San Jacinto de Amastris
Mártir
Actualizado el 21 de julio de 2026
La vida y el testimonio
San Jacinto nació en la ciudad de Amastris, situada en la región de Paflagonia, en el transcurso del siglo tercero. Sus padres, Teoclito y Neonilla, fueron personas de fe cristiana que supieron transmitirle los fundamentos de su doctrina. Desde su juventud, Jacinto mostró una convicción inquebrantable, buscando siempre honrar el mensaje del Evangelio en su vida cotidiana. Este compromiso no era meramente privado, sino que se manifestaba en acciones que desafiaban las estructuras paganas de su tiempo.
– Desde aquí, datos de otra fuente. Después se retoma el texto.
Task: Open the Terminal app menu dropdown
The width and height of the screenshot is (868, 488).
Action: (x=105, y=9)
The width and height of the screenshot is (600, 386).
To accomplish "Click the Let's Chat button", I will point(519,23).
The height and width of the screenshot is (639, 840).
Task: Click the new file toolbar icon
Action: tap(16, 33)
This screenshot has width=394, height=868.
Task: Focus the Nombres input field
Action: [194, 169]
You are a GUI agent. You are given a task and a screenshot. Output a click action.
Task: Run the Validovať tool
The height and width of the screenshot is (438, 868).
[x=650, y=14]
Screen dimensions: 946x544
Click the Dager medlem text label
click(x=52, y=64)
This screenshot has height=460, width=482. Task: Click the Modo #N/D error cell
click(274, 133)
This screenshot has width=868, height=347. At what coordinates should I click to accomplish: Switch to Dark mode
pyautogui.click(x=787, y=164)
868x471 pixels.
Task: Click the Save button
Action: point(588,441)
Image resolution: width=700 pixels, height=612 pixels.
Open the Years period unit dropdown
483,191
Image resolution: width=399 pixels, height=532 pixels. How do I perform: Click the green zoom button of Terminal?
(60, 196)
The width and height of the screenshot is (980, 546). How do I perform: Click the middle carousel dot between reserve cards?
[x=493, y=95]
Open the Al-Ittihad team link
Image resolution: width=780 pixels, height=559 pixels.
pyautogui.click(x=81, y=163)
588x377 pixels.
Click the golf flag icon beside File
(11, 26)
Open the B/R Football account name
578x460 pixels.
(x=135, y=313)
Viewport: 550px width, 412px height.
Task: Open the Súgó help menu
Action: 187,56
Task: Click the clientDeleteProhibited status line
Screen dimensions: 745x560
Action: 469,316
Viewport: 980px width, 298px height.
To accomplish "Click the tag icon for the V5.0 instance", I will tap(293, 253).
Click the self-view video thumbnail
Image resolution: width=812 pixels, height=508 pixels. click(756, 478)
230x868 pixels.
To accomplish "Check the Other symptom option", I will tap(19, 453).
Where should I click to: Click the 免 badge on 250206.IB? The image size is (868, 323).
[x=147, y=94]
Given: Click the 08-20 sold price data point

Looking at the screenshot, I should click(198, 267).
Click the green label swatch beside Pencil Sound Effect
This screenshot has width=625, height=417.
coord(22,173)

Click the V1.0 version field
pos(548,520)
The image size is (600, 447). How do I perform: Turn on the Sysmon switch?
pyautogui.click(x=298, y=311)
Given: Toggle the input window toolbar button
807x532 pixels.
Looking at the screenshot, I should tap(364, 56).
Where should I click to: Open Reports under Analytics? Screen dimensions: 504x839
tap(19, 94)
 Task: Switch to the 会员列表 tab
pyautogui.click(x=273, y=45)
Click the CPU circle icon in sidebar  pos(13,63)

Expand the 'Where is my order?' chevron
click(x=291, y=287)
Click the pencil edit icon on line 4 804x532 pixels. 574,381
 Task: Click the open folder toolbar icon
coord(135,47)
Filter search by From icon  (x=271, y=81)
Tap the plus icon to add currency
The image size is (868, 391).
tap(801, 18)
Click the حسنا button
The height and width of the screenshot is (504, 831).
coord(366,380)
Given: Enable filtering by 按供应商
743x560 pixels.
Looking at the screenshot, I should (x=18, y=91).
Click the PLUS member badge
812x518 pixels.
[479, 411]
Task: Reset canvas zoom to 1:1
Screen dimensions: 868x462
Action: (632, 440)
Uno de los acontecimientos más significativos de su biografía fue la decisión de sradicar un árbol que era objeto de veneración pagana. Este acto, visto como una afrenta por las autoridades locales, fue la causa directa de su detención y posterior juicio. Jacinto fue llevado ante el preside Kastrikios, quien representaba la autoridad civil encargada de imponer el orden romano y frenar el avance de la nueva religión. Durante el proceso, el joven mártir se mantuvo firme en su confesión de fe, rechazando cualquier intento de apostasía a pesar de la presión ejercida por el tribunal.
Tras el juicio, Jacinto fue sometido a diversas torturas con el objetivo de quebrantar su voluntad. A pesar del intenso sufrimiento físico al que fue expuesto, no renunció a sus creencias. Finalmente, fue confinado en una prisión donde, debido a las heridas recibidas y las condiciones del encierro, entregó su alma al Señor. Su muerte en Amastris, su ciudad natal, marcó el fin de una vida breve pero intensamente vivida en la entrega absoluta a los valores cristianos. Su ejemplo ha perdurado a través de los siglos como un símbolo de fidelidad incondicional, recordándonos que el testimonio de los mártires es el fundamento sobre el cual se asienta la esperanza de la Iglesia.
La memoria litúrgica
El recuerdo de San Jacinto de Amastris se ha conservado con devoción a través de los siglos, siendo su testimonio parte esencial de la memoria martirial de la Iglesia. Su figura es celebrada en diferentes fechas según las tradiciones litúrgicas, lo cual refleja la importancia de su legado en diversas comunidades cristianas. En el Martirologio Romano, su memoria se fija el día diecisiete de julio, fecha que invita a los fieles a reflexionar sobre su valentía y su entrega.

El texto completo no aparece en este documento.